European Respiratory Journal 2019 54: 1900829; DOI: 10.1183/13993003.00829-2019
The interpretation of pulmonary function tests can be easily automated, but whether artificial intelligence is warranted for diagnosis remains open to debate, even if this aid seems already available http://bit.ly/2x93kQB
The interpretation of pulmonary function tests (PFTs) is an everyday task for every pulmonologist. This interpretation relies on simple rules that were standardised in 2005 by the American Thoracic Society (ATS)/European Respiratory Society (ERS) task force . This task force pointed out that the definition of abnormal patterns (obstructive, restrictive, and mixed defects) would logically be based on a statistical approach; namely, an obstructive defect is a forced expiratory volume in 1 s (FEV1)/vital capacity (VC) ratio <5th percentile (or a z-score of FEV1 <−1.645) and a restrictive defect is a total lung capacity (TLC) <5th percentile (or a z-score of TLC <−1.645).

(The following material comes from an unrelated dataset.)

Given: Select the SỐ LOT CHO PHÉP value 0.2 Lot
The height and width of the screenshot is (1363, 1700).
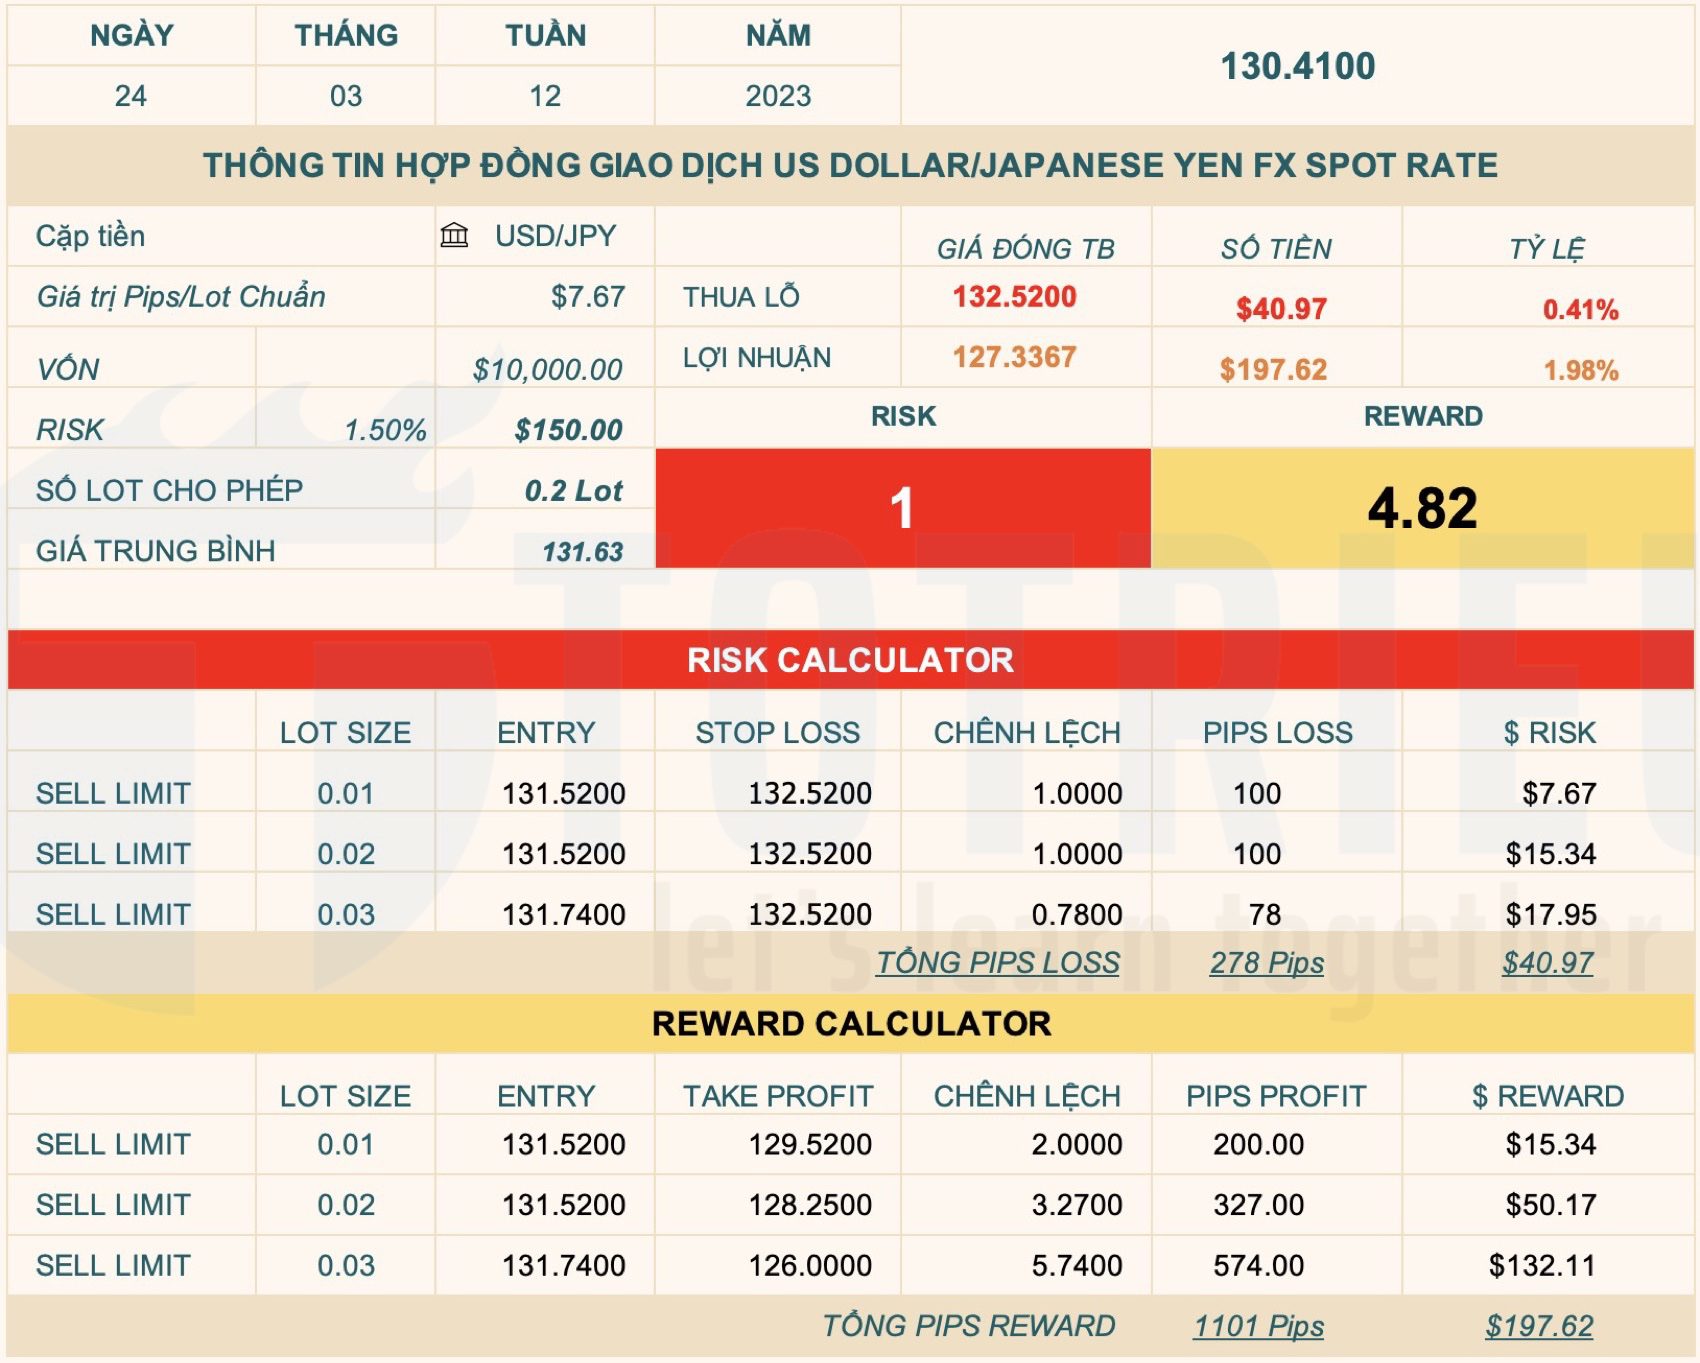Looking at the screenshot, I should 573,490.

It must be emphasised that hyperinflation was not defined by the task force, probably due to the difficulty in reaching a common definition for both static and dynamic hyperinflations. Computers can easily make these functional diagnoses based on the availability of z-scores, but one may wonder if it is necessary given the simple rules of interpretation. Thus, almost 100% of pulmonologists would give a correct PFT interpretation, at least in university centres that are responsible for medical student teaching. However, it must be pointed out that a FEV1/VC ratio <5th percentile is not necessarily abnormal; it is only atypical because 5% of the normal subjects exhibit this atypical feature. It is up to the physician interpreting the functional exploration to provide this kind of nuance depending on the clinical context. These interpretation difficulties have previously been discussed by some authors .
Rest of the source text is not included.